Figura 1. Estação de tratamento de esgoto (à esquerda) e lodo de esgoto seco (à direita).

Além disso, representa um desperdício não reaproveitar na agricultura um material que é rico em N e P (3,3 e 1,6 %; Berton et al. (2021)), alguns micronutrientes e matéria orgânica, um componente presente baixa quantidade nos solos mais intemperizados dos trópicos, porém essencial para melhorar a saúde do solo. Apesar disso, o Brasil ainda importa mais de 80 % dos fertilizantes, fazendo com que o setor agrícola, que é a principal atividade econômica do país, fique vulnerável às oscilações do mercado internacional e conflitos geopolíticos. A possibilidade de utilizar fontes orgânicas como fertilizantes faz parte das estratégias do Plano Nacional de Fertilizantes do Brasil, que visa reduzir a dependência externa e ampliar a produção nacional de fertilizantes (Brasil, 2021). Por essa razão, a reciclagem de nutrientes a partir da aplicação do lodo de esgoto no solo não é apenas uma alternativa para substituir parte da adubação com fertilizantes minerais importados, mas também é uma forma de promover a economia circular. Esta consiste na reinserção de resíduos na cadeia produtiva, podendo agregar valor a esses materiais por meio de processos que visam melhorar as características físico-químicas do subproduto além de servirem de base para a criação de novos fertilizantes, como os fertilizantes organominerais (Figura 2).
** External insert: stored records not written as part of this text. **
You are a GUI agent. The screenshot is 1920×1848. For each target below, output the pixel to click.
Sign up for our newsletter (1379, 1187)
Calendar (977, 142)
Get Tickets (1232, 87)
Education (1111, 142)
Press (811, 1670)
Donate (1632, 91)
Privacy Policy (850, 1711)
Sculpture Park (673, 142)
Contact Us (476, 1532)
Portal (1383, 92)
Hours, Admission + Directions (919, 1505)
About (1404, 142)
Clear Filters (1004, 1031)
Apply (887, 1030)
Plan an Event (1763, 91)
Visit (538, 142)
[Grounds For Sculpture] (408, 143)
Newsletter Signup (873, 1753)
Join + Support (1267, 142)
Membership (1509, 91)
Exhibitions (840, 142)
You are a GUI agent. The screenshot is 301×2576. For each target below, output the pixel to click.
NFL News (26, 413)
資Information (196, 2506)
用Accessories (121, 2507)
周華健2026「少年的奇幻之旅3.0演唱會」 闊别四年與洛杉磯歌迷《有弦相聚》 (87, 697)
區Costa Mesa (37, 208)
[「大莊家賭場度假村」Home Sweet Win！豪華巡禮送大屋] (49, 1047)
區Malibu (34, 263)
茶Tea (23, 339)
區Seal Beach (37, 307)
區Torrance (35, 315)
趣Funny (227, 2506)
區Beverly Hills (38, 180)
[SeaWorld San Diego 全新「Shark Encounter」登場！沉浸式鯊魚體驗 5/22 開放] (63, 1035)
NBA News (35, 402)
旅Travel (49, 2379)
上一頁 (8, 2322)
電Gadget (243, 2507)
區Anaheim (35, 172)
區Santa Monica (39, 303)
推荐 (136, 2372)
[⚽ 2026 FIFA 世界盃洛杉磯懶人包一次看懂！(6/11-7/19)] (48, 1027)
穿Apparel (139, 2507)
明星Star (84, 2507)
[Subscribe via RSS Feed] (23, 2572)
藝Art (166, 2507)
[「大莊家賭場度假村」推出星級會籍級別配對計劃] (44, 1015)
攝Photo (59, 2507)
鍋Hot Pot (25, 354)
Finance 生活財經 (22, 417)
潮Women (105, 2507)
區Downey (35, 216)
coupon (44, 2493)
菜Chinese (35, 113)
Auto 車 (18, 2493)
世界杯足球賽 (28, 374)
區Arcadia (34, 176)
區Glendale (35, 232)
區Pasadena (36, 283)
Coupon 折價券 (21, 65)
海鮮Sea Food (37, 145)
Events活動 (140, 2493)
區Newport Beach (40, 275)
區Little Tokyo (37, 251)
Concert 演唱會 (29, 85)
Para a utilização do lodo de esgoto em solos agrícolas é preciso garantir a sanitização do material, diminuindo a presença de agentes patogênicos, como helmintos e Escherichia coli, e a atração de vetores. O lodo tratado, que está apto a ser aplicado no solo, é chamado de biossólido e classificado em classe A – até 10³ Escherichia coli por grama de sólidos totais (g¹ de ST) – ou B até 10³ Escherichia coli g de ST) conforme a Resolução nº 498 de 19 de agosto de 2020.

Para isso, alguns processos de sanitização podem ser realizados:

  1. Digestão aeróbia e anaeróbia
  2. Elevação de temperatura (> 50 ºC)
  3. Elevação do pH (>12)
  4. Compostagem

Esses métodos de tratamento do lodo podem ser realizados de formas isoladas ou combinadas, com variações de tempo e temperatura. Além destes, a incineração do lodo é empregada em outros países, especialmente na Europa, como forma eficaz de eliminar contaminantes biológicos. As cinzas geradas no processo podem ser utilizadas na agricultura, porém deve ser tomado maior cautela em relação aos riscos de contaminação por metais pesados, cuja concentração tende a aumentar durante a incineração.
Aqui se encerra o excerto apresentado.